#### Exercise objective:
What is needed is an exact copy of the lines in the entries below from the one holding "The height and" through the one holding "the crossed-out Collaborators", pictures excluded.

Data entries
------------------------------------
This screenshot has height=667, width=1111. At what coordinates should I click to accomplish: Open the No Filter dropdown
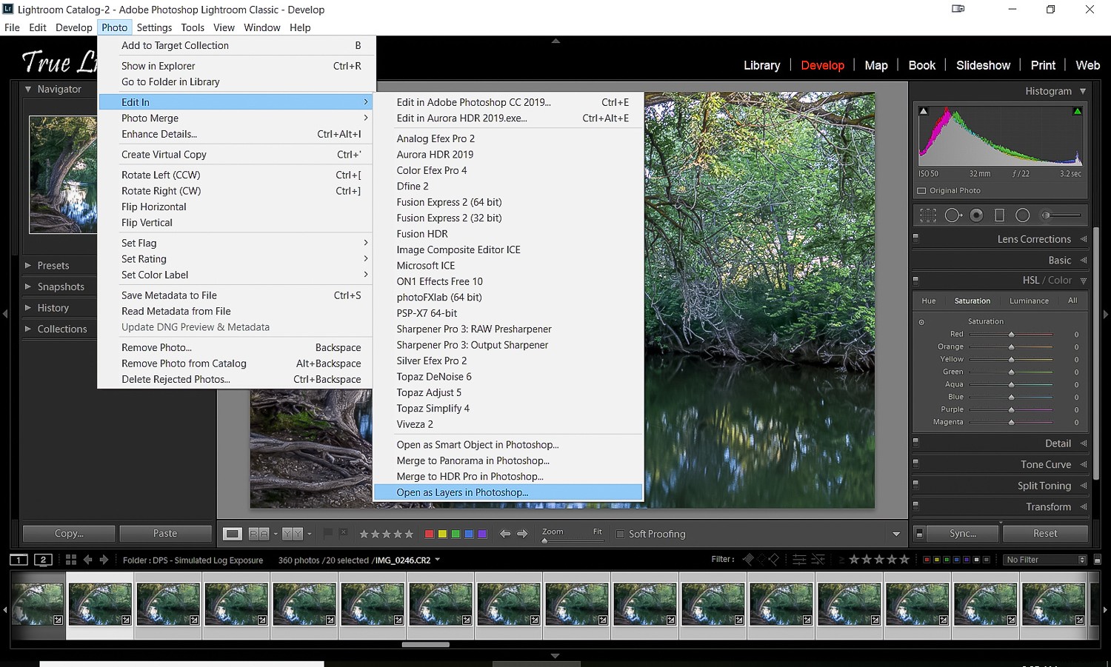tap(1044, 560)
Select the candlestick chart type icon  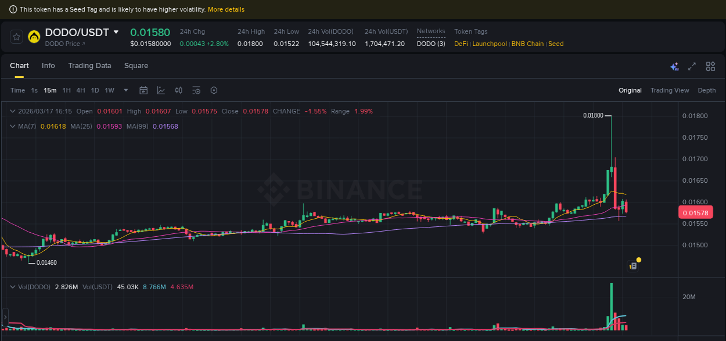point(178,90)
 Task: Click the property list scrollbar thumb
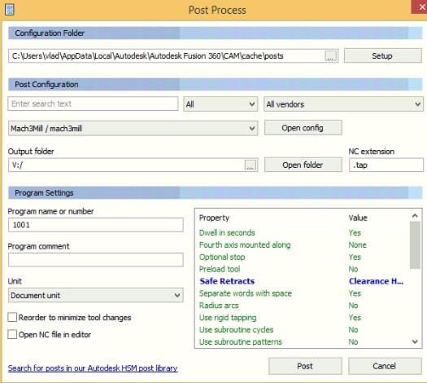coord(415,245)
------------------------------------
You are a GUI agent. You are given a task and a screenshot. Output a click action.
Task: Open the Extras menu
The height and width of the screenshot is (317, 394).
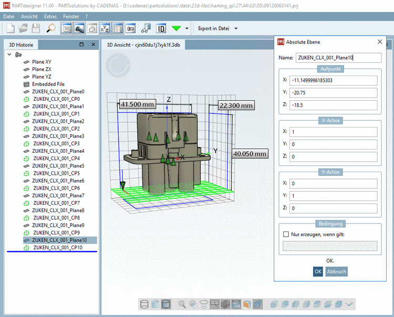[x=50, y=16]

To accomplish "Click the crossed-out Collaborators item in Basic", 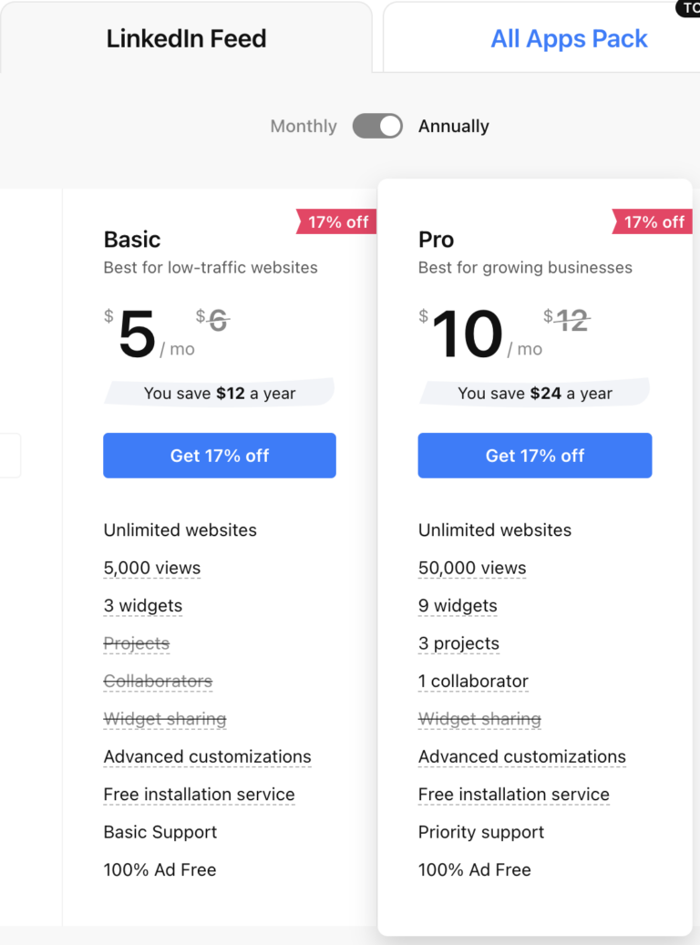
------------------------------------
#### Result:
The height and width of the screenshot is (317, 394).
[x=50, y=16]

To accomplish "Click the crossed-out Collaborators item in Basic", 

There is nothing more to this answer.